What went right: Aider's terminal-first, git-commit-per-change workflow forced the developer to think in small steps. The repo has 47 commits from that weekend, each one small enough to revert. When the bank's API returned a weirdly nested JSON shape that broke the categorizer, rolling back to the previous commit took six seconds.

What we would do differently: No tests. Zero. The dashboard works, but the developer is now afraid to touch it because there's no safety net. We are going back to add tests before adding any new feature. Treat the test backfill as the price of admission for the second feature.

Alex here: the projects I learned the most from

Elena is going to keep going through the list, but I want to step in for a minute because the failures and the mixed ones taught me more than the wins did, and I want to put words on the pattern before I forget.

When I was learning to play piano, my teacher had a saying: the wrong notes teach you the scale faster than the right ones do. Right notes feel like luck. Wrong notes have a shape. They are diagnostic. The same thing turned out to be true watching this team ship and not-ship apps with an AI agent in the loop.

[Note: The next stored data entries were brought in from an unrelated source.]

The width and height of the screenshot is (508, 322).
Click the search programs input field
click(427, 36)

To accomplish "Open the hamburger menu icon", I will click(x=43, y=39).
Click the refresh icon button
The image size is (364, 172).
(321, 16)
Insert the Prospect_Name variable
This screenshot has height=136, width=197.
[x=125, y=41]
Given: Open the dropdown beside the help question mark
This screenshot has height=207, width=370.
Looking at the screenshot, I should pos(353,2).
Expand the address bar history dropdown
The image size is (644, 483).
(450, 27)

The wins all sound similar in retrospect: small surface, clear brief, one user flow, greenfield, a senior in the loop who knew what "done" looked like. There is not much craft in describing them. They worked because the conditions were favorable.

The failures and the mixed projects, though, all failed in interesting ways. The habit tracker failed at the seam between features. The customer portal failed at the seam between the team and the stakeholder. The CMS migration coming up next failed at the seam between the new system and the strange decisions baked into the old one. Every failure was a seam. The agent was good at the inside of each room and bad at the doorways.

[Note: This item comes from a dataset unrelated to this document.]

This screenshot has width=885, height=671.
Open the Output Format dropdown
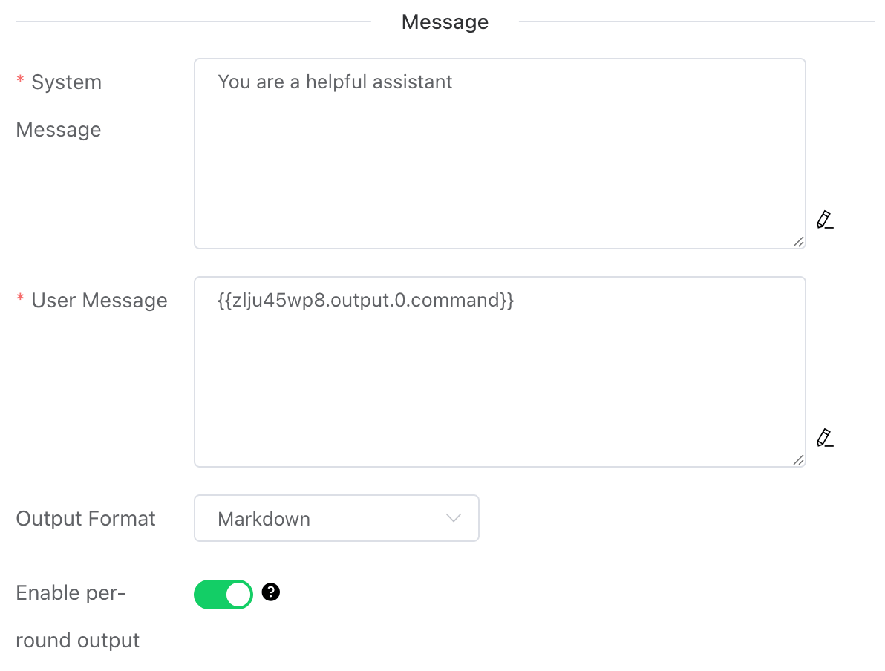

That is the lesson I keep coming back to. The thing an AI agent is not yet good at is the joinery. The architecture of a building is not the rooms, it is the way the rooms connect to each other and to the load-bearing walls. Vibe coding right now is room-quality work in search of a building-quality plan. When the plan is in place, the rooms come up fast. When it isn't, you get a beautiful kitchen attached to nothing.

Okay. Back to the list.

7. Internal documentation search (MIXED)

What it is: A search interface across the team's internal docs, runbooks, and meeting notes. Click a result, see a snippet, jump to the source.

Who built it: Pair, both mid-level.

Tool used: Claude Code.

Time to ship: Five days, then another four days nobody planned for.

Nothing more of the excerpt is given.